Round Rock Rotarian Jen Henderson wanted to do something to honor the frontline healthcare workers, so she reached out to fellow Rotarian Jeremy Barclay, the CEO of St. David’s Round Rock Medical Center, to see how she could help.

From there, for more than two months, Jen and Jeremy, both Round Rock Rotarians, worked to organize a nightly parade not only as a thank you to the healthcare employees working the front lines in the midst of a pandemic, but to also encourage patients and remind the community that we are all in this together. Collectively, they developed a plan to honor the healthcare staff with nightly car parades. The parades required frequent communication between Jeremy and Jen to ensure they would run smoothly. At the start of each nightly parade, community members would show up in the hospital parking lot, form a line, and then drive around the hospital while honking their horns and holding signs of appreciation and thanks. Diverse groups from all different backgrounds were welcomed and showed their appreciation. Many local car clubs, church groups, girl scout troops, boy scout troops, motorcycle groups, and even fellow Rotarians turned out to give their support.

During a time of isolation and social distancing, this parade brought community members together, even if it was from their cars. Community members who came to the parades were quickly reminded they were not facing this pandemic alone and that we were all in this together. Those who participated in the parades would post photos from outside of the hospital, patients would call their loved ones sitting in the parking lot and, staff would wave back, tailgate and shed tears of thanks all while adhering to  the social distancing orders in place. 

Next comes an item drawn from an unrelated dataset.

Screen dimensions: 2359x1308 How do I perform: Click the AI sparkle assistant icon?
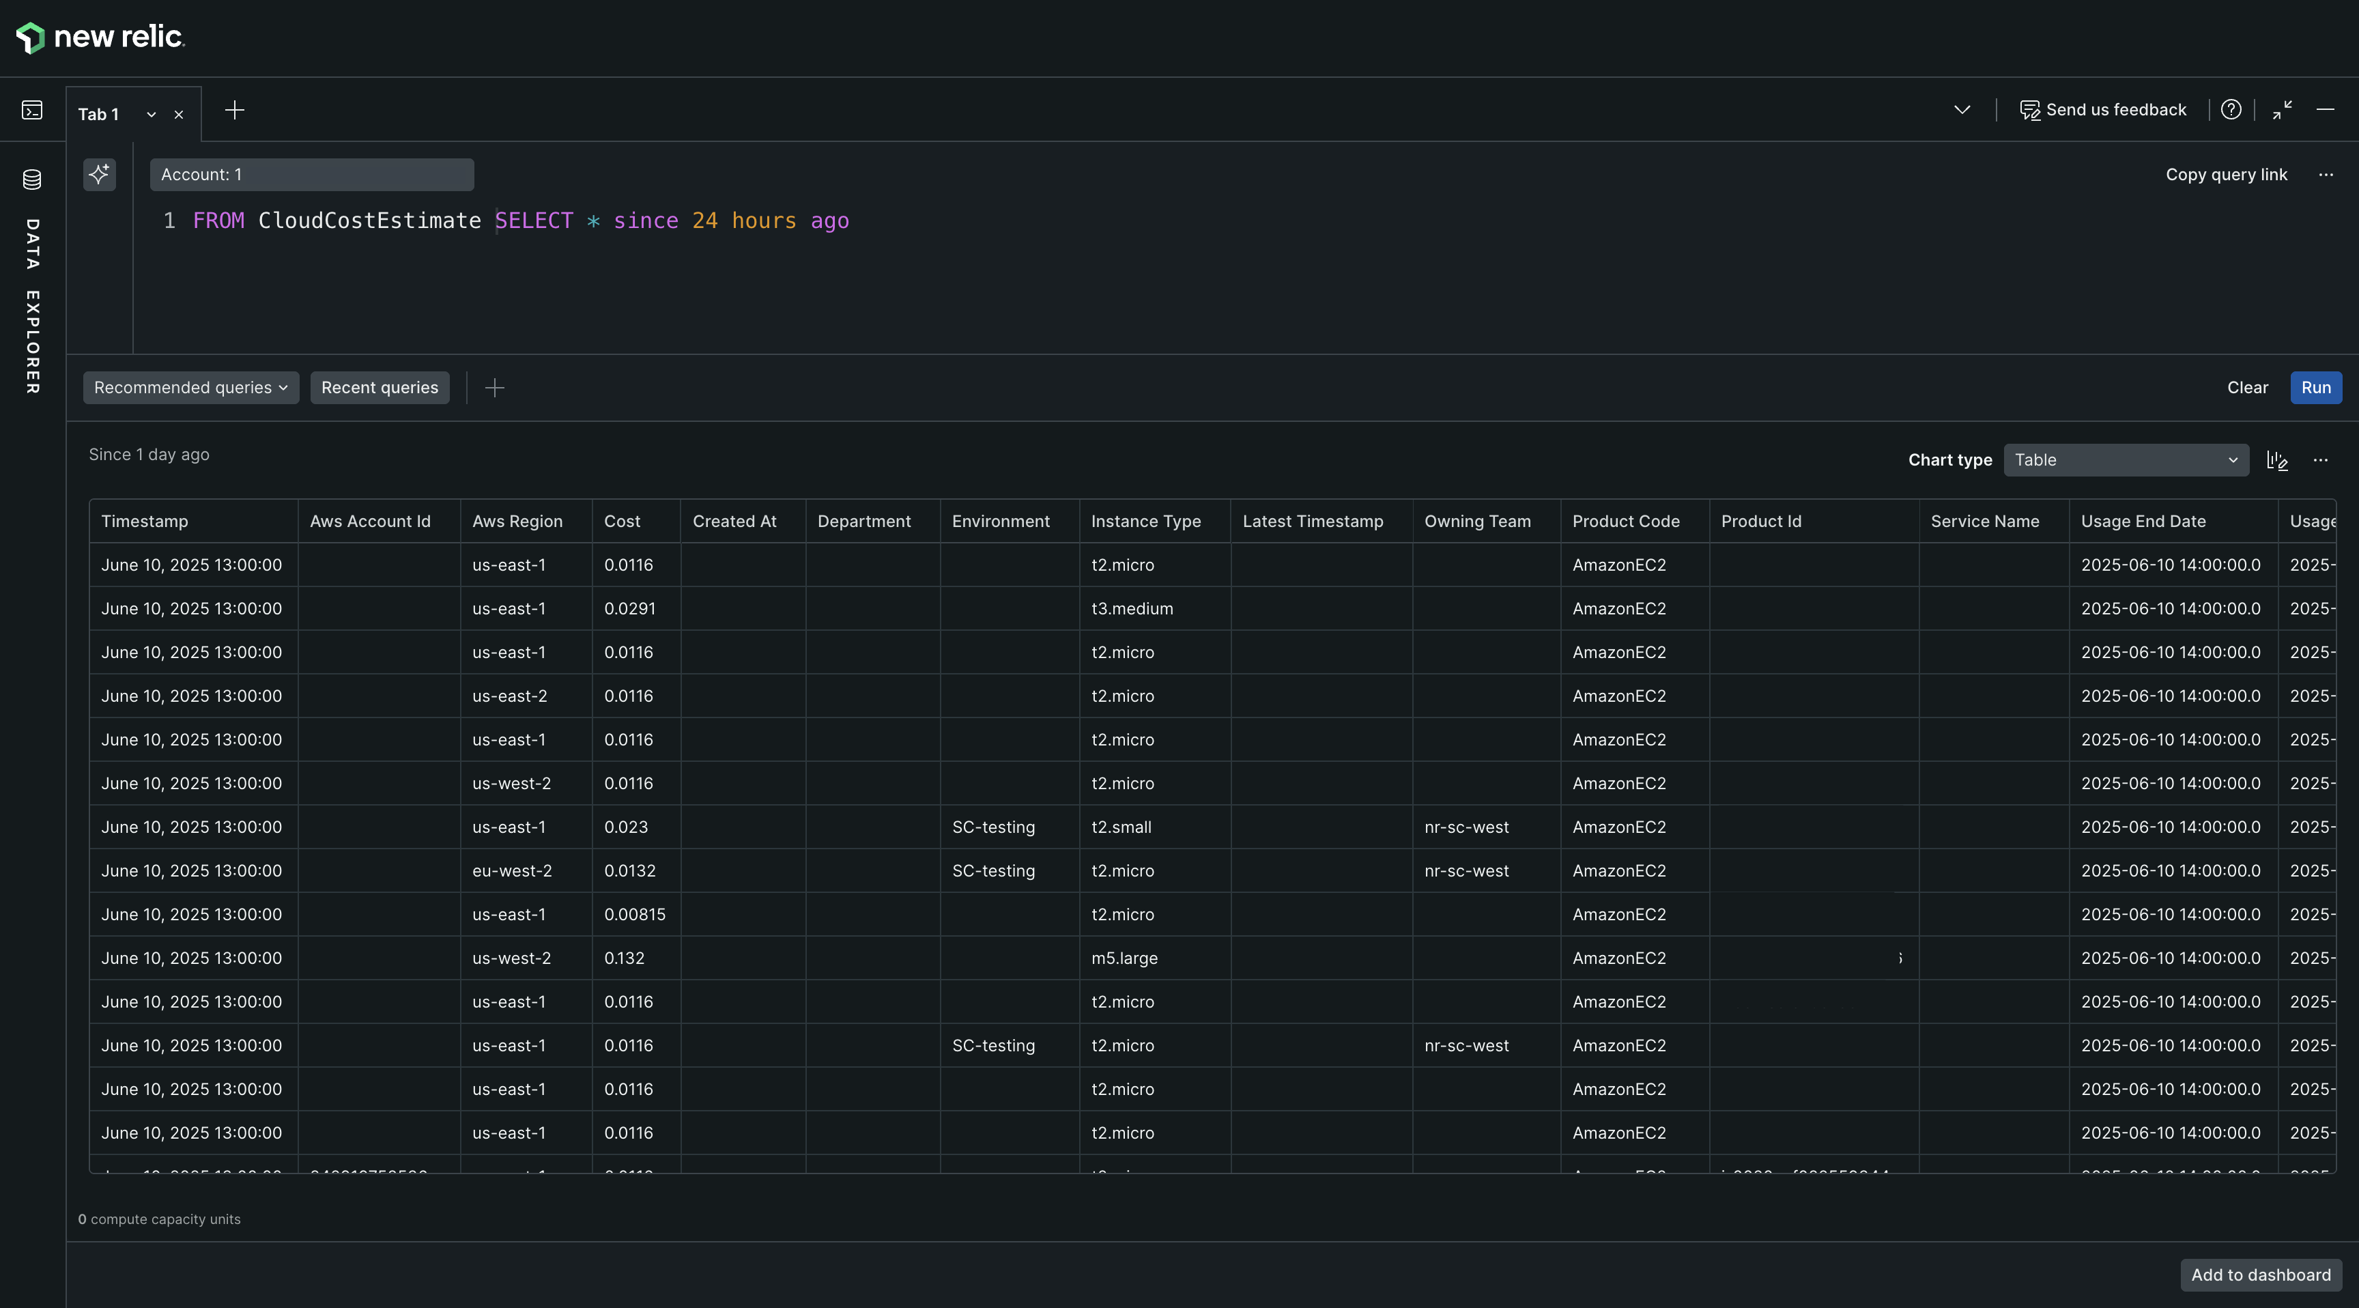[x=99, y=174]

So many community members were inspired by the events and participated every chance they could. Jen received phone calls and texts thanking her for her efforts. Her family was present at every parade and would lead the parade nightly with banners and a megaphone. Jen and Jeremy reached out to every club in the area so that all community members felt included. Jeremy kept the employees informed of the purpose of the parade and would note daily the groups who would be attending each night. Together, Jen and Jeremy were able to ensure vehicles attended, the community felt included, and employees and patients felt encouraged. Some nights there were five cars, others there were 80 cars, but every single night tears were shed, and enjoyment and excitement filled the faces of so many. The final parade was held on May 15, with an estimated 275 cars. This event benefited everyone involved, and it built goodwill and better friendships throughout the entire Round Rock community.